Things I'm Thankful For

I ran across this article, Too Many Innocents Abroad, when I was reading the Times this morning.  It reminded me of why I chose to do AmeriCorps instead of Peace Corps. 

In Cameroon, we had many volunteers sent to serve in the agriculture program whose only experience was puttering around in their mom and dad’s backyard during high school. I wrote to our headquarters in Washington to ask if anyone had considered how an American farmer would feel if a fresh-out-of-college Cameroonian with a liberal arts degree who had occasionally visited Grandma’s cassava plot were sent to Iowa to consult on pig-raising techniques learned in a three-month crash course. I’m pretty sure the American farmer would see it as a publicity stunt and a bunch of hooey, but I never heard back from headquarters.

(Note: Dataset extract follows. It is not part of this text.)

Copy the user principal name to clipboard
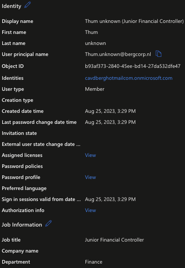Viewport: 185px width, 268px height. (159, 54)

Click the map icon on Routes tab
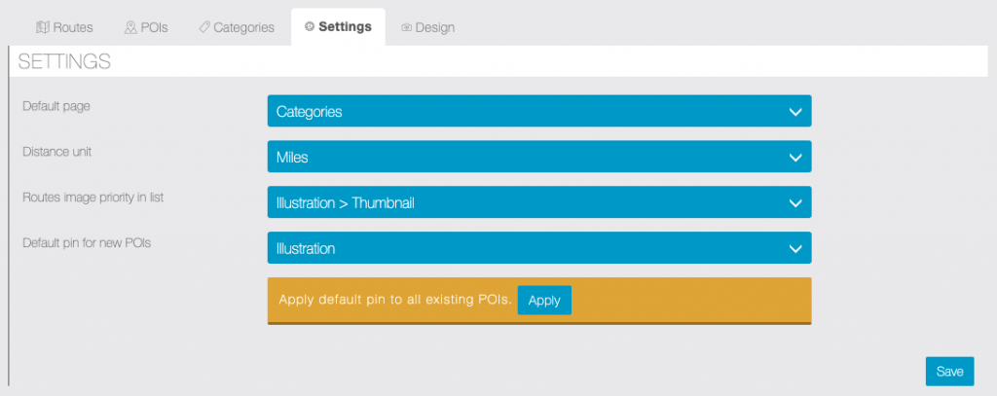42,27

When Peace Corps finally offered me a position as a volunteer in 2003, it was working with agriculture in South America.  Not only did I have no interest in this (or much knowledge), I knew that as a female in Bolivia or whever it was that they wanted to send me, I would have little to no impact.  I'd already lived in Mexico by then, and remember thinking what a waste it would be for me to do that job.

This lack of organizational introspection allows the agency to continue sending, for example, unqualified volunteers to teach English when nearly every developing country could easily find high-caliber English teachers among its own population. Even after Cameroonian teachers and education officials ranked English instruction as their lowest priority (after help with computer literacy, math and science, for example), headquarters in Washington continued to send trainees with little or no classroom experience to teach English in Cameroonian schools. One volunteer told me that the only possible reason he could think of for having been selected was that he was a native English speaker.

This is one of my arguments now.  I gave several trainings for incoming and in-service PCVs in El Salvador, many of which would end up teaching English. Because of the 2021 bilingual plan in the public schools, there was a huge need for teachers to learn more of the language, but there was no country-wide plan that I ever saw.  I did meet volunteers who did excellent jobs of working with this, but they were usually a little bit older, or in a Master's international program.  Here in Manizales, they want to bring native speakers to be in the schools, but their teachers should come first.  It may take several years to bring them all to the level of language and methodology that they need, but I've met some excellent, excellent public school teachers here.  Sometimes I feel like it's degrading to my own career...if all you have to be is a native speaker to teach English, then why did I get my Master's and why do have to be certified in the U.S. to teach (it's not like this everywhere here, I'm more reacting to what I've seen going on in Central America with Peace Corps and English language teaching).